**What is being asked**
Transcribe each line of the records below exactly, excluding any embedded images.

**Input for this task**
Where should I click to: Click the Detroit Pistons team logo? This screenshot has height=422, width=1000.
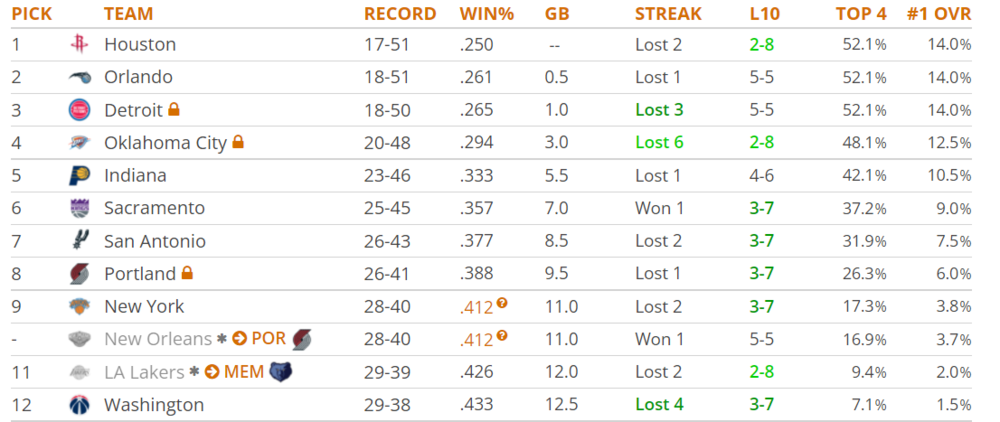tap(79, 110)
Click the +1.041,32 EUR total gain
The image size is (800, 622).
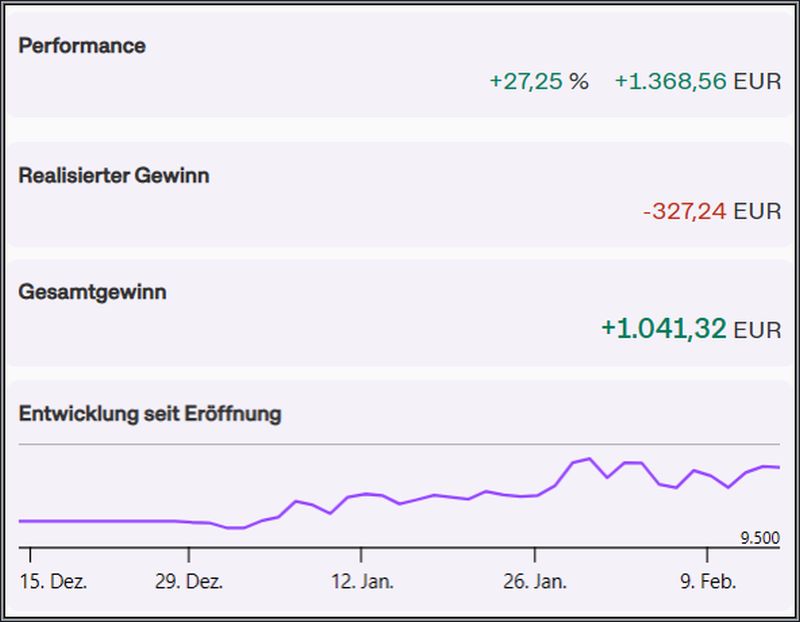tap(690, 328)
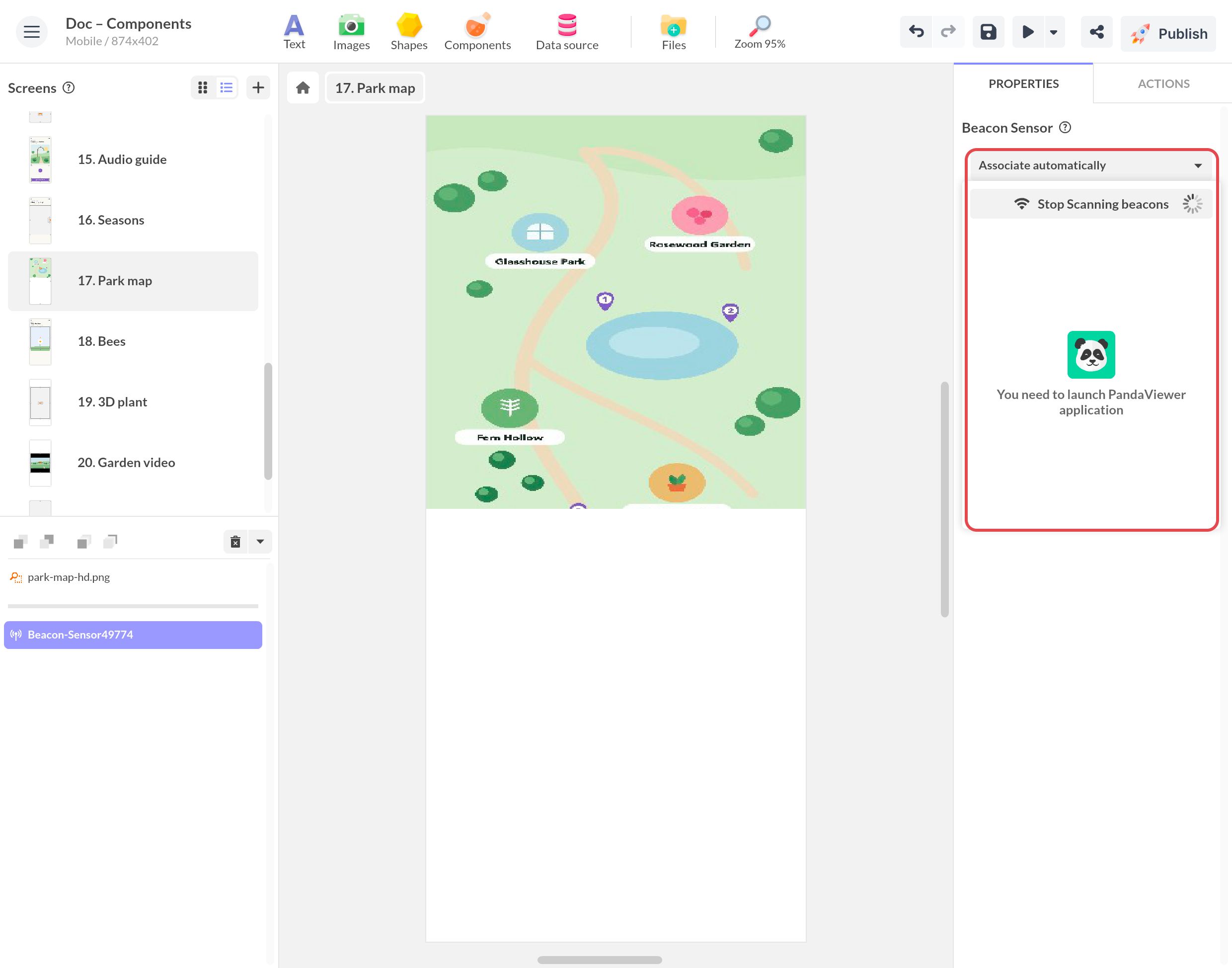The height and width of the screenshot is (968, 1232).
Task: Expand the Associate automatically dropdown
Action: pyautogui.click(x=1090, y=165)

**Answer space**
Where should I click to: Click the Detroit Pistons team logo? This screenshot has height=422, width=1000.
tap(79, 110)
Click the +1.041,32 EUR total gain
The image size is (800, 622).
tap(690, 328)
The height and width of the screenshot is (968, 1232).
Task: Expand the Associate automatically dropdown
Action: pyautogui.click(x=1090, y=165)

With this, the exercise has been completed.